Exercise data:
━━━━━━━━━━━━━━━━━━━━━━━━━━━━━━

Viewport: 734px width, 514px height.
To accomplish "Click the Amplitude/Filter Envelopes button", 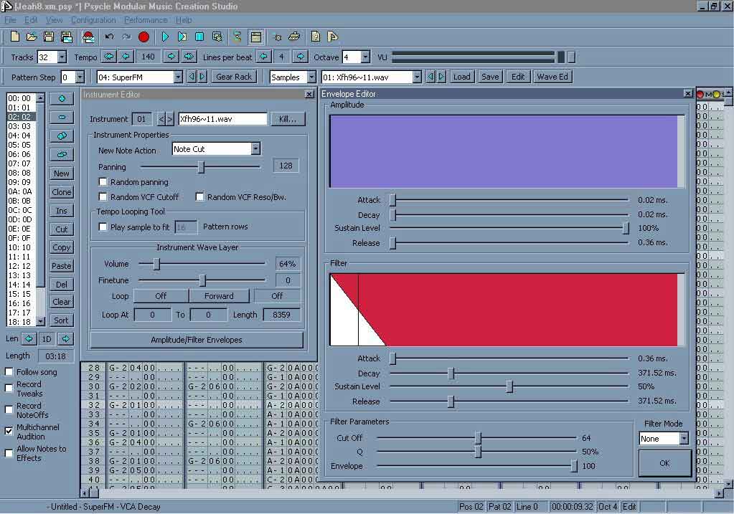I will [196, 340].
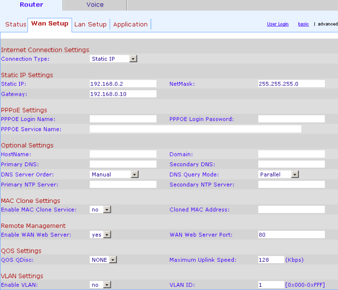Click the Maximum Uplink Speed field
This screenshot has height=290, width=338.
pos(271,260)
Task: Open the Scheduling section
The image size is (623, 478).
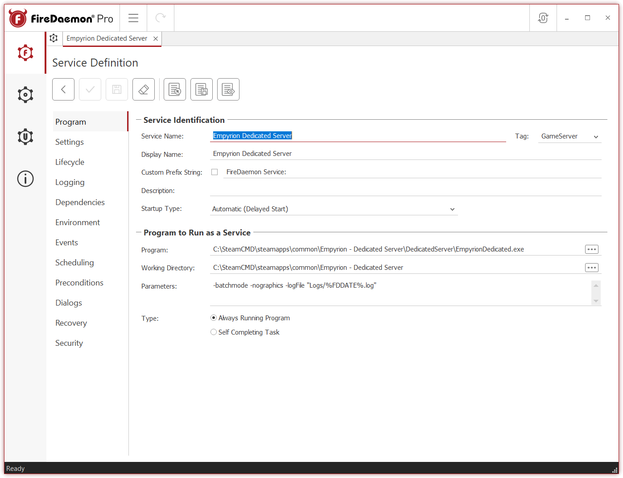Action: point(74,263)
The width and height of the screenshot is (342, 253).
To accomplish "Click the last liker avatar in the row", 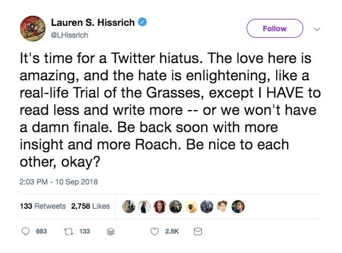I will point(239,206).
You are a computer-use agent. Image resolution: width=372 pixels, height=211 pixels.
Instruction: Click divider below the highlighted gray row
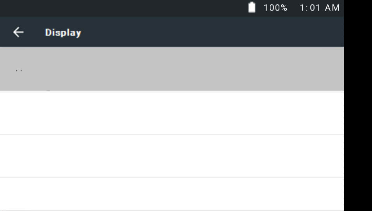click(x=172, y=92)
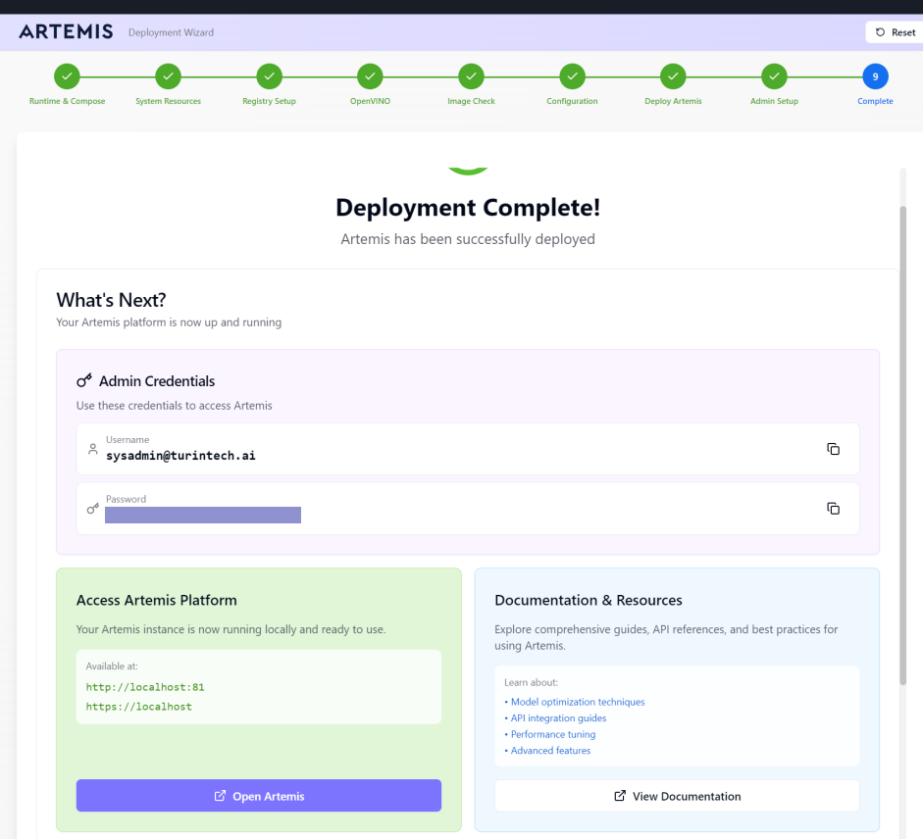Select the Registry Setup step circle
This screenshot has width=923, height=839.
pos(269,75)
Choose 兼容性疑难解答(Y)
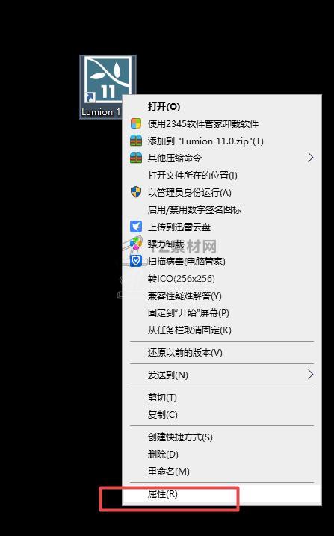Image resolution: width=334 pixels, height=536 pixels. tap(222, 296)
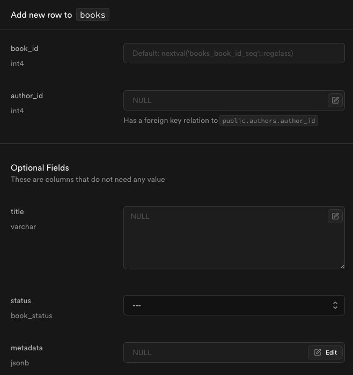Click the public.authors.author_id reference tag
Viewport: 353px width, 375px height.
(x=269, y=121)
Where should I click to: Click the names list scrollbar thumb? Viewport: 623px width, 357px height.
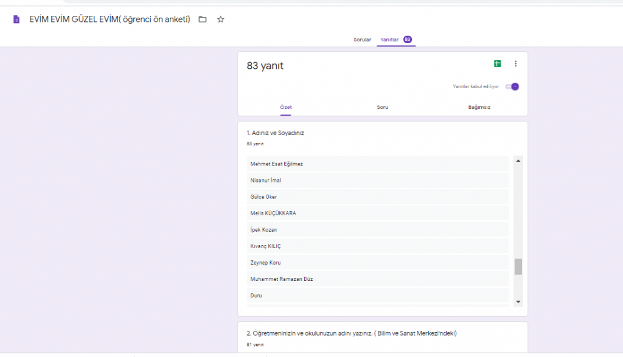click(x=518, y=266)
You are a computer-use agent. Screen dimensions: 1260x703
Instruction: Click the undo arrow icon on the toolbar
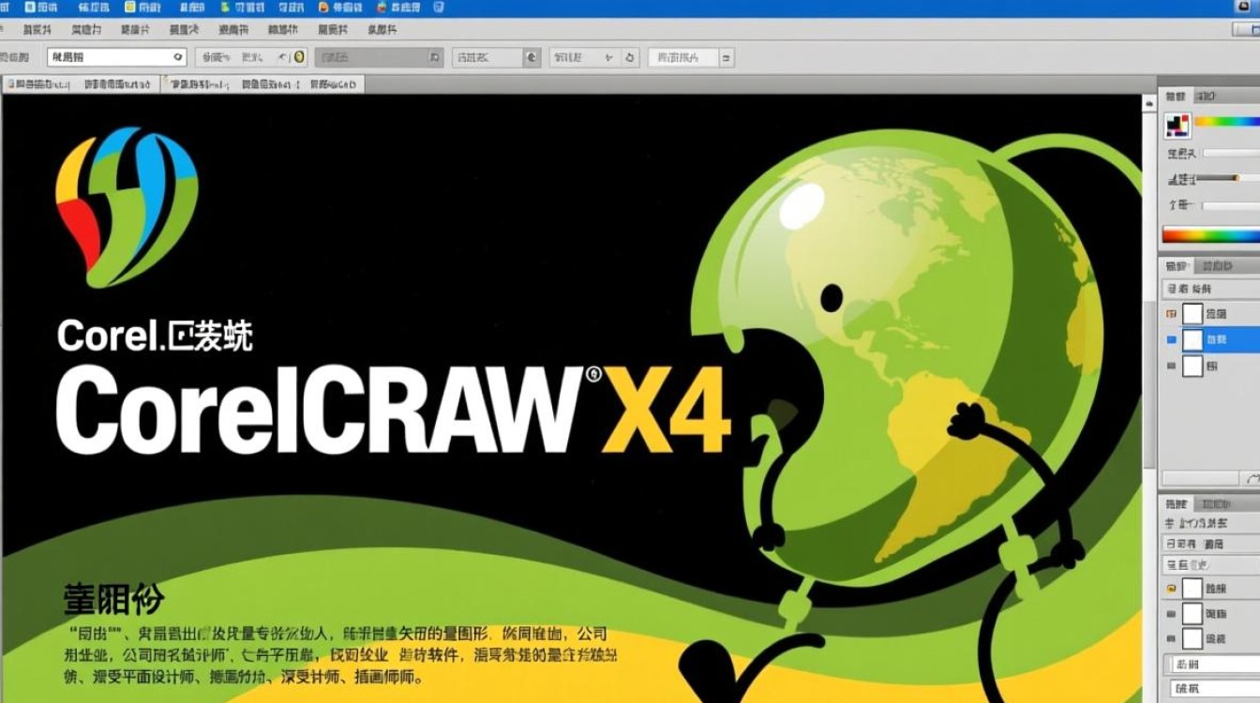tap(279, 57)
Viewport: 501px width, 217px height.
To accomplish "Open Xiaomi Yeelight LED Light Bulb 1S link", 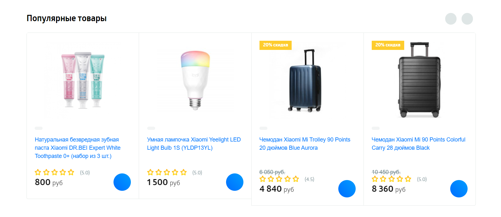I will [194, 144].
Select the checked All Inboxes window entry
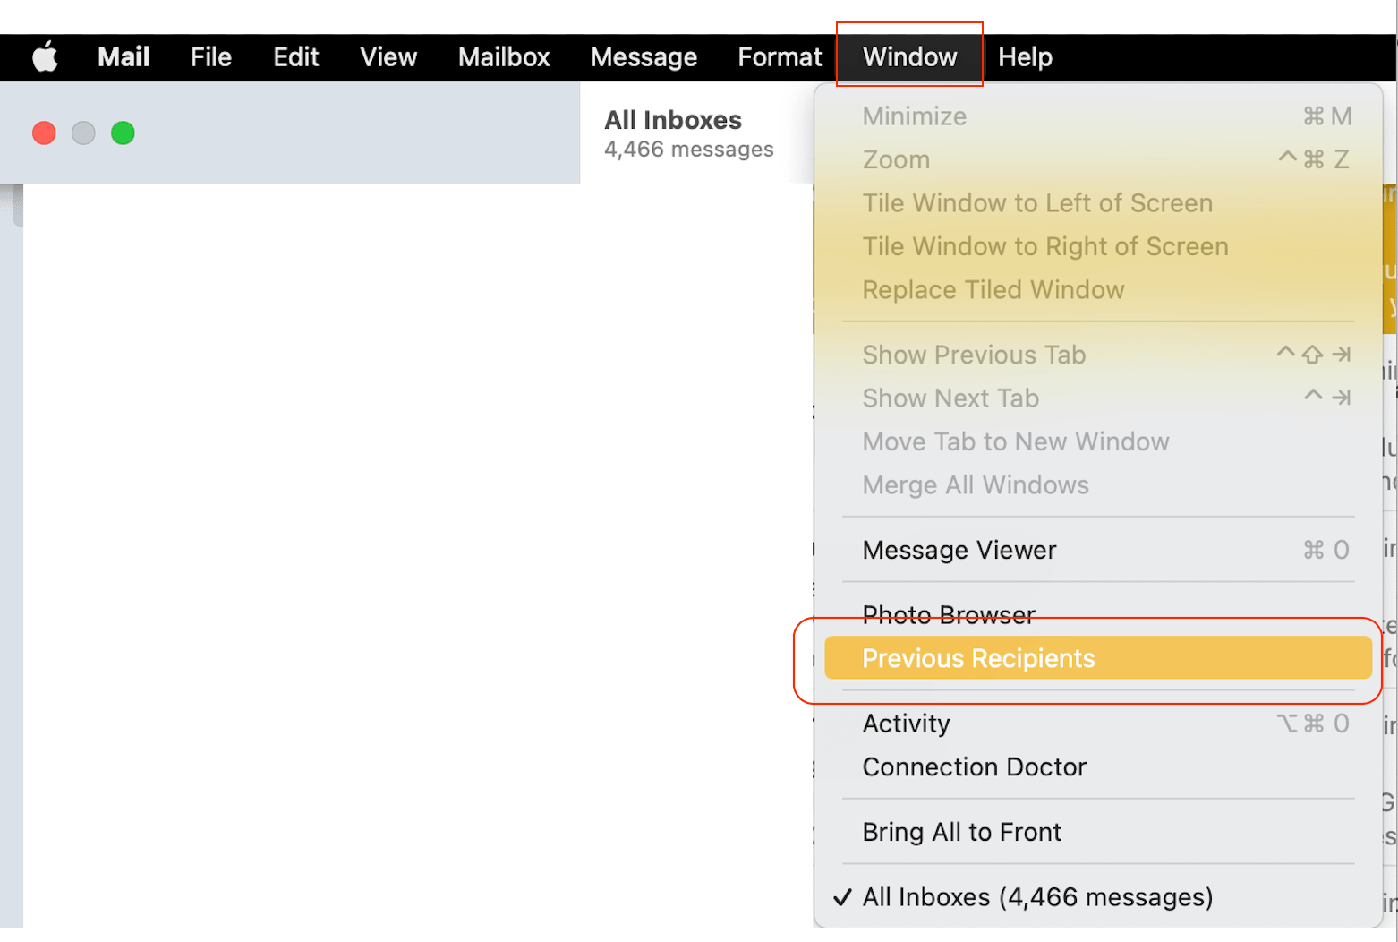 click(x=1036, y=896)
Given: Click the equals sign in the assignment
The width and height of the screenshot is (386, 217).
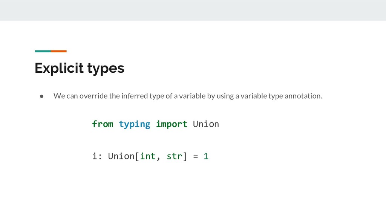Looking at the screenshot, I should tap(195, 156).
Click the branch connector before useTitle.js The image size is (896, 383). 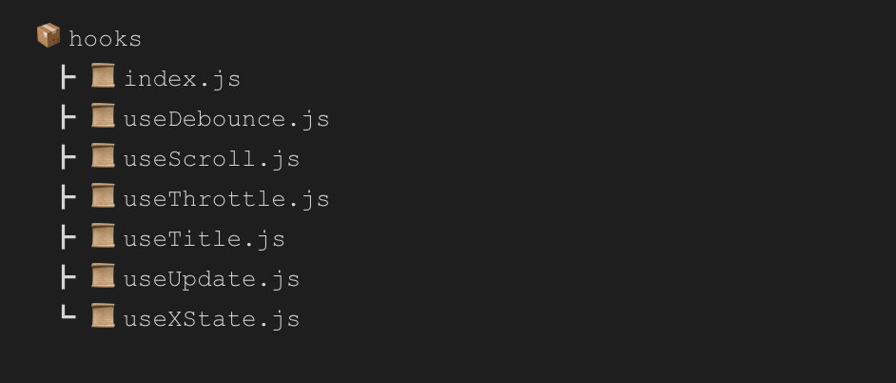(68, 237)
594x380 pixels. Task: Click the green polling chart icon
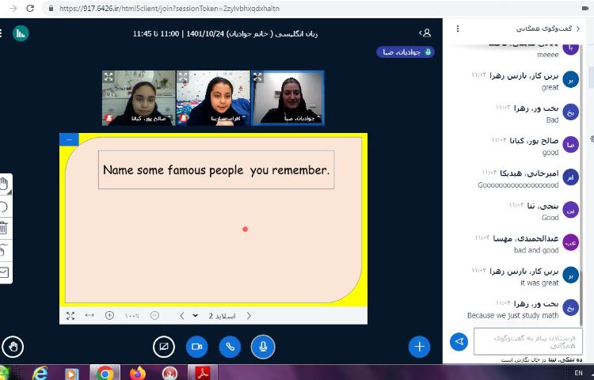point(21,33)
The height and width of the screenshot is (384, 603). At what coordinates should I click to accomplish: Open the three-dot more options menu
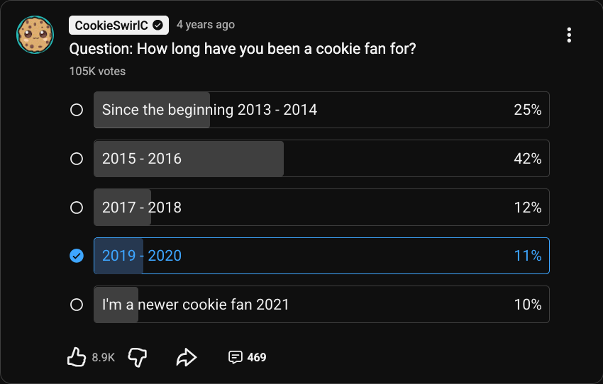click(x=569, y=35)
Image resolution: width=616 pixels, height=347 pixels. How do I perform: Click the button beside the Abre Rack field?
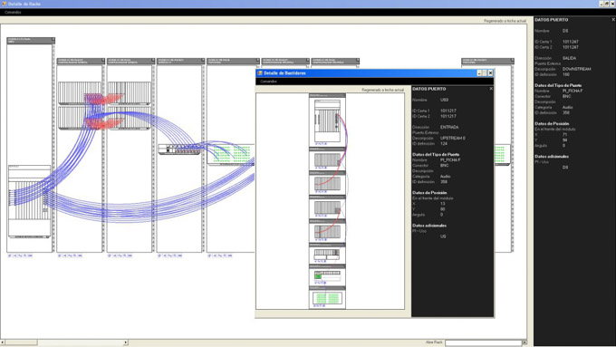(x=525, y=342)
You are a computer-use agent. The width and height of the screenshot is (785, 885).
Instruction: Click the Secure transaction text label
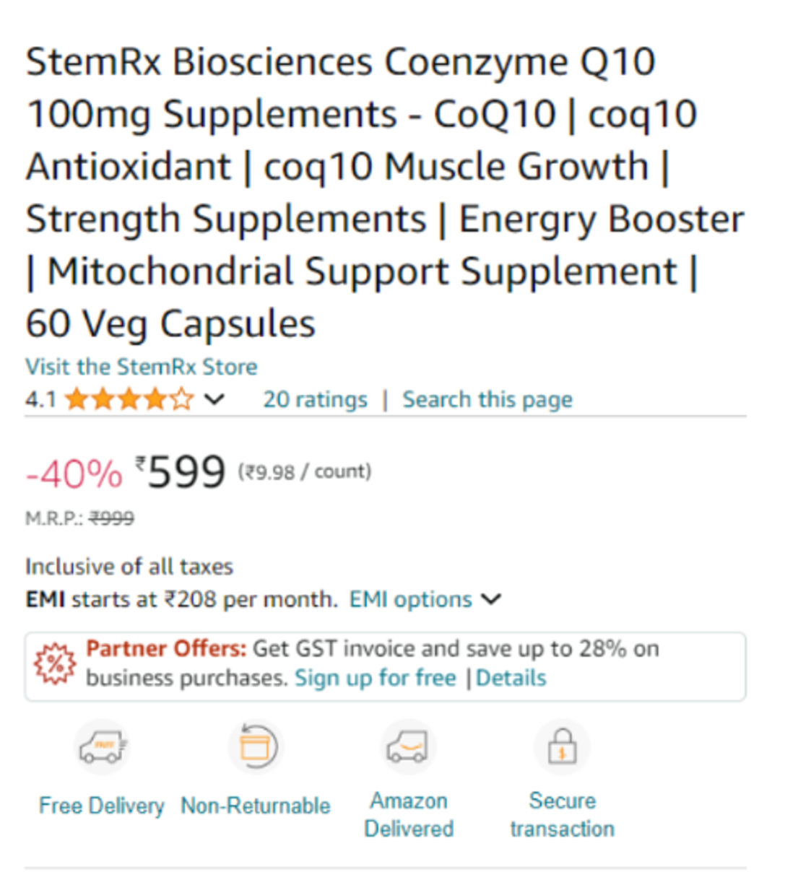(x=563, y=815)
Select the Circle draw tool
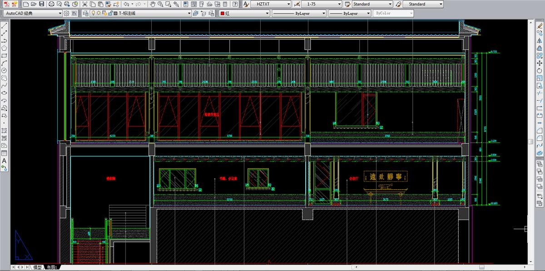This screenshot has height=271, width=545. point(4,70)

━━━━━━━━━━━━━━━━━━━━━━━━━━━━━━

Exercise: Copy out exactly the material that runs from the line with "594x380 pixels. Task: Click" to the line with "You are a computer-use agent. The", ends included, and leave the pictures behind.

Response to the task:
594x380 pixels. Task: Click the green polling chart icon
point(21,33)
The height and width of the screenshot is (384, 603). At what coordinates should I click to accomplish: Open the three-dot more options menu
click(x=569, y=35)
Image resolution: width=616 pixels, height=347 pixels. How do I perform: Click the button beside the Abre Rack field?
(x=525, y=342)
You are a computer-use agent. The width and height of the screenshot is (785, 885).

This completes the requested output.